▶ [TASK OBJECTIVE]: Nothing but the data itself, reproduced exactly, is the expected answer.

▶ [INFORMATION SHOWN]:

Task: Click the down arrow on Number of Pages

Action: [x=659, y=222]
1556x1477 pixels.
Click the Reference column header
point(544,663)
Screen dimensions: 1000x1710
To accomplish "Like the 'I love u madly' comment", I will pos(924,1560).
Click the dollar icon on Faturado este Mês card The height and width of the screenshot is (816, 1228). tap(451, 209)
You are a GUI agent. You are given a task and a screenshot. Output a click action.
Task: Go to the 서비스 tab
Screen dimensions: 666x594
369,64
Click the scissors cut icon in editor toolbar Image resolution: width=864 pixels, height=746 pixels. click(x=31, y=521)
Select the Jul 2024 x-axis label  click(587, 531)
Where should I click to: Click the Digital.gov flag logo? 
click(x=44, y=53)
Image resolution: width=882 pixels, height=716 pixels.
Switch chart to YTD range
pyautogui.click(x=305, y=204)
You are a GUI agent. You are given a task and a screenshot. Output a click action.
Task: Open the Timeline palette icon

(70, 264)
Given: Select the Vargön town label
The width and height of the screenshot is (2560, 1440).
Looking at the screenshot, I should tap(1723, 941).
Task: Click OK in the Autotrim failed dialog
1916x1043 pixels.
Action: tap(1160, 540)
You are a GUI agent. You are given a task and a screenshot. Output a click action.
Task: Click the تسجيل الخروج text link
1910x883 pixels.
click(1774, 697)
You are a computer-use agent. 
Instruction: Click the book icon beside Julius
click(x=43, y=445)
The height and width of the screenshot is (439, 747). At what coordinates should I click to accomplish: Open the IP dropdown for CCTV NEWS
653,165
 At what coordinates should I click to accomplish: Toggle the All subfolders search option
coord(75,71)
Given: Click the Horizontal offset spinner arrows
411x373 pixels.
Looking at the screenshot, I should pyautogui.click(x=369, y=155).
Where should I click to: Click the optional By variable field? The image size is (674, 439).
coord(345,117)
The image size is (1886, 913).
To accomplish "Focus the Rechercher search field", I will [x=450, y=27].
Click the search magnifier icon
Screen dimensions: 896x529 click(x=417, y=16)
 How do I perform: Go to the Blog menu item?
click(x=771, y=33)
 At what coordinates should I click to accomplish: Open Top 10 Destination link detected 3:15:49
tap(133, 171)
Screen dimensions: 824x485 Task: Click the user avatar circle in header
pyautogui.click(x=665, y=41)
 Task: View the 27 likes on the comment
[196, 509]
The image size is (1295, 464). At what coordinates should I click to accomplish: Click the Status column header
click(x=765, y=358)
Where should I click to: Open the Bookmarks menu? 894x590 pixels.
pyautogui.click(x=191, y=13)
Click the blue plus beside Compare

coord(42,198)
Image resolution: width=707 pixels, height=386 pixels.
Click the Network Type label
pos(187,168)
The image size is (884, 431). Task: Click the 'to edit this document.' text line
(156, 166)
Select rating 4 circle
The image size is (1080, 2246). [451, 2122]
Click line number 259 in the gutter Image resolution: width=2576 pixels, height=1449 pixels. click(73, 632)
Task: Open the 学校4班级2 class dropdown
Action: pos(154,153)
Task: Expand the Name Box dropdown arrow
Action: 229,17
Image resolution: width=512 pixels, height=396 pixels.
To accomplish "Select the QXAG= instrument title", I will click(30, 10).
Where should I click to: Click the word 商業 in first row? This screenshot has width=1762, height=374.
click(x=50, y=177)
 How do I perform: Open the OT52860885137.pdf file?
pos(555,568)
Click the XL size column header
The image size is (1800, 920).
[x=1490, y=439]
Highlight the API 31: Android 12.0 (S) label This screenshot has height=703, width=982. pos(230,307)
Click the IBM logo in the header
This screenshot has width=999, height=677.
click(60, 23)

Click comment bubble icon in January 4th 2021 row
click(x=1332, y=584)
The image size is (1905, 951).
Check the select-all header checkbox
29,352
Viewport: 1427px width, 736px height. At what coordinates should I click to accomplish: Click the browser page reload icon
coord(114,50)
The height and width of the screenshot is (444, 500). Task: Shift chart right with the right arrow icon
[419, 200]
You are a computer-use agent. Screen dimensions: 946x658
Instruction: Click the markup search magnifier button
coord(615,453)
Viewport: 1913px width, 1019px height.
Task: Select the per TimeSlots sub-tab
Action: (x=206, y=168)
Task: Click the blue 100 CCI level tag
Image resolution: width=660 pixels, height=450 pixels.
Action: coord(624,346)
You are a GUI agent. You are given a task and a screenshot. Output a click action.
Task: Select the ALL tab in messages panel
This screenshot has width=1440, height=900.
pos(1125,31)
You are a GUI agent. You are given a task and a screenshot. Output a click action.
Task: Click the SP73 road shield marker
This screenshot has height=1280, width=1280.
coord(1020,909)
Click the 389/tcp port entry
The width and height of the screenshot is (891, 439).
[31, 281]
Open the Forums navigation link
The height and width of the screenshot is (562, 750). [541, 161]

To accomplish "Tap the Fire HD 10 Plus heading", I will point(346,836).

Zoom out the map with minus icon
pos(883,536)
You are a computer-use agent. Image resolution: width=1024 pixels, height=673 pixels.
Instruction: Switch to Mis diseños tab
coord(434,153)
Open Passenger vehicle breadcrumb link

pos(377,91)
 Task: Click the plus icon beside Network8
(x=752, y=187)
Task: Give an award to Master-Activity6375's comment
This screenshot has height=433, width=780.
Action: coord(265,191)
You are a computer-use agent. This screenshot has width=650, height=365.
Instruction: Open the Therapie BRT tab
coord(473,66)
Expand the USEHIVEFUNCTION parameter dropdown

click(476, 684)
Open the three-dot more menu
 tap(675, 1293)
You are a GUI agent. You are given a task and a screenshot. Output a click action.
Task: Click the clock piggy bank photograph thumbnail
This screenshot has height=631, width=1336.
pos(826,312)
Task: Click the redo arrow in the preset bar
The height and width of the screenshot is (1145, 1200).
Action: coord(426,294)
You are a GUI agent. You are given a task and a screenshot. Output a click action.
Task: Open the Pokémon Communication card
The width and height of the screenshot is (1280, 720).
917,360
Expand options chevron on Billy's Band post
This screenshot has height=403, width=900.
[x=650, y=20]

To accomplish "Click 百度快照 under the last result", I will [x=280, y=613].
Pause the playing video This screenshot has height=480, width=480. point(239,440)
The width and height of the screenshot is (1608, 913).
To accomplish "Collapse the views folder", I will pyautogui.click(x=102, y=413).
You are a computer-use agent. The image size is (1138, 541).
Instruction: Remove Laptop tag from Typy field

▶ [SOLUTION FOR THIS PROBLEM]:
Task: Click the down arrow on Number of Pages

Action: [x=659, y=222]
1556x1477 pixels.
Click the Reference column header
point(544,663)
Screen dimensions: 1000x1710
To accomplish "Like the 'I love u madly' comment", I will pos(924,1560).
Click the dollar icon on Faturado este Mês card The height and width of the screenshot is (816, 1228). tap(451, 209)
You are a GUI agent. You are given a task and a screenshot. Output a click action.
Task: Go to the 서비스 tab
Screen dimensions: 666x594
369,64
Click the scissors cut icon in editor toolbar Image resolution: width=864 pixels, height=746 pixels. click(x=31, y=521)
Select the Jul 2024 x-axis label  click(587, 531)
Where should I click to: Click the Digital.gov flag logo? 
click(x=44, y=53)
Image resolution: width=882 pixels, height=716 pixels.
Switch chart to YTD range
pyautogui.click(x=305, y=204)
You are a GUI agent. You are given a task and a screenshot. Output a click action.
Task: Open the Timeline palette icon

(70, 264)
Given: Select the Vargön town label
The width and height of the screenshot is (2560, 1440).
Looking at the screenshot, I should tap(1723, 941).
Task: Click OK in the Autotrim failed dialog
1916x1043 pixels.
Action: tap(1160, 540)
You are a GUI agent. You are given a task and a screenshot. Output a click action.
Task: Click the تسجيل الخروج text link
1910x883 pixels.
click(1774, 697)
You are a computer-use agent. 
Instruction: Click the book icon beside Julius
click(x=43, y=445)
The height and width of the screenshot is (439, 747). At what coordinates should I click to accomplish: Open the IP dropdown for CCTV NEWS
653,165
 At what coordinates should I click to accomplish: Toggle the All subfolders search option
coord(75,71)
Given: Click the Horizontal offset spinner arrows
411x373 pixels.
Looking at the screenshot, I should pyautogui.click(x=369, y=155).
Where should I click to: Click the optional By variable field? The image size is (674, 439).
coord(345,117)
The image size is (1886, 913).
To accomplish "Focus the Rechercher search field", I will [x=450, y=27].
Click the search magnifier icon
Screen dimensions: 896x529 click(x=417, y=16)
 How do I perform: Go to the Blog menu item?
click(x=771, y=33)
 At what coordinates should I click to accomplish: Open Top 10 Destination link detected 3:15:49
tap(133, 171)
Screen dimensions: 824x485 Task: Click the user avatar circle in header
pyautogui.click(x=665, y=41)
 Task: View the 27 likes on the comment
[196, 509]
The image size is (1295, 464). At what coordinates should I click to accomplish: Click the Status column header
click(x=765, y=358)
Where should I click to: Open the Bookmarks menu? 894x590 pixels.
pyautogui.click(x=191, y=13)
Click the blue plus beside Compare

coord(42,198)
Image resolution: width=707 pixels, height=386 pixels.
Click the Network Type label
pos(187,168)
The image size is (884, 431). Task: Click the 'to edit this document.' text line
(156, 166)
Select rating 4 circle
The image size is (1080, 2246). [451, 2122]
Click line number 259 in the gutter Image resolution: width=2576 pixels, height=1449 pixels. click(73, 632)
Task: Open the 学校4班级2 class dropdown
Action: pos(154,153)
Task: Expand the Name Box dropdown arrow
Action: 229,17
Image resolution: width=512 pixels, height=396 pixels.
To accomplish "Select the QXAG= instrument title", I will click(30, 10).
Where should I click to: Click the word 商業 in first row? This screenshot has width=1762, height=374.
click(x=50, y=177)
 How do I perform: Open the OT52860885137.pdf file?
pos(555,568)
Click the XL size column header
The image size is (1800, 920).
[x=1490, y=439]
Highlight the API 31: Android 12.0 (S) label This screenshot has height=703, width=982. pos(230,307)
Click the IBM logo in the header
This screenshot has width=999, height=677.
click(60, 23)

Click comment bubble icon in January 4th 2021 row
click(x=1332, y=584)
The image size is (1905, 951).
Check the select-all header checkbox
29,352
Viewport: 1427px width, 736px height. At what coordinates should I click to accomplish: Click the browser page reload icon
coord(114,50)
The height and width of the screenshot is (444, 500). Task: Shift chart right with the right arrow icon
[419, 200]
You are a computer-use agent. Screen dimensions: 946x658
Instruction: Click the markup search magnifier button
coord(615,453)
Viewport: 1913px width, 1019px height.
Task: Select the per TimeSlots sub-tab
Action: (x=206, y=168)
Task: Click the blue 100 CCI level tag
Image resolution: width=660 pixels, height=450 pixels.
Action: coord(624,346)
You are a GUI agent. You are given a task and a screenshot. Output a click action.
Task: Select the ALL tab in messages panel
This screenshot has width=1440, height=900.
pos(1125,31)
You are a GUI agent. You are given a task and a screenshot. Output a click action.
Task: Click the SP73 road shield marker
This screenshot has height=1280, width=1280.
coord(1020,909)
Click the 389/tcp port entry
The width and height of the screenshot is (891, 439).
[31, 281]
Open the Forums navigation link
The height and width of the screenshot is (562, 750). [541, 161]

To accomplish "Tap the Fire HD 10 Plus heading", I will point(346,836).

Zoom out the map with minus icon
pos(883,536)
You are a computer-use agent. Image resolution: width=1024 pixels, height=673 pixels.
Instruction: Switch to Mis diseños tab
coord(434,153)
Open Passenger vehicle breadcrumb link

pos(377,91)
 Task: Click the plus icon beside Network8
(x=752, y=187)
Task: Give an award to Master-Activity6375's comment
This screenshot has height=433, width=780.
Action: coord(265,191)
You are a computer-use agent. This screenshot has width=650, height=365.
Instruction: Open the Therapie BRT tab
coord(473,66)
Expand the USEHIVEFUNCTION parameter dropdown

click(476, 684)
Open the three-dot more menu
 tap(675, 1293)
You are a GUI agent. You are given a task and a screenshot. Output a click action.
Task: Click the clock piggy bank photograph thumbnail
This screenshot has height=631, width=1336.
pos(826,312)
Task: Click the redo arrow in the preset bar
The height and width of the screenshot is (1145, 1200).
Action: coord(426,294)
You are a GUI agent. You are given a task and a screenshot. Output a click action.
Task: Open the Pokémon Communication card
The width and height of the screenshot is (1280, 720).
917,360
Expand options chevron on Billy's Band post
This screenshot has height=403, width=900.
[x=650, y=20]

To accomplish "Click 百度快照 under the last result", I will [x=280, y=613].
Pause the playing video This screenshot has height=480, width=480. point(239,440)
The width and height of the screenshot is (1608, 913).
To accomplish "Collapse the views folder", I will pyautogui.click(x=102, y=413).
You are a computer-use agent. The image size is (1138, 541).
Instruction: Remove Laptop tag from Typy field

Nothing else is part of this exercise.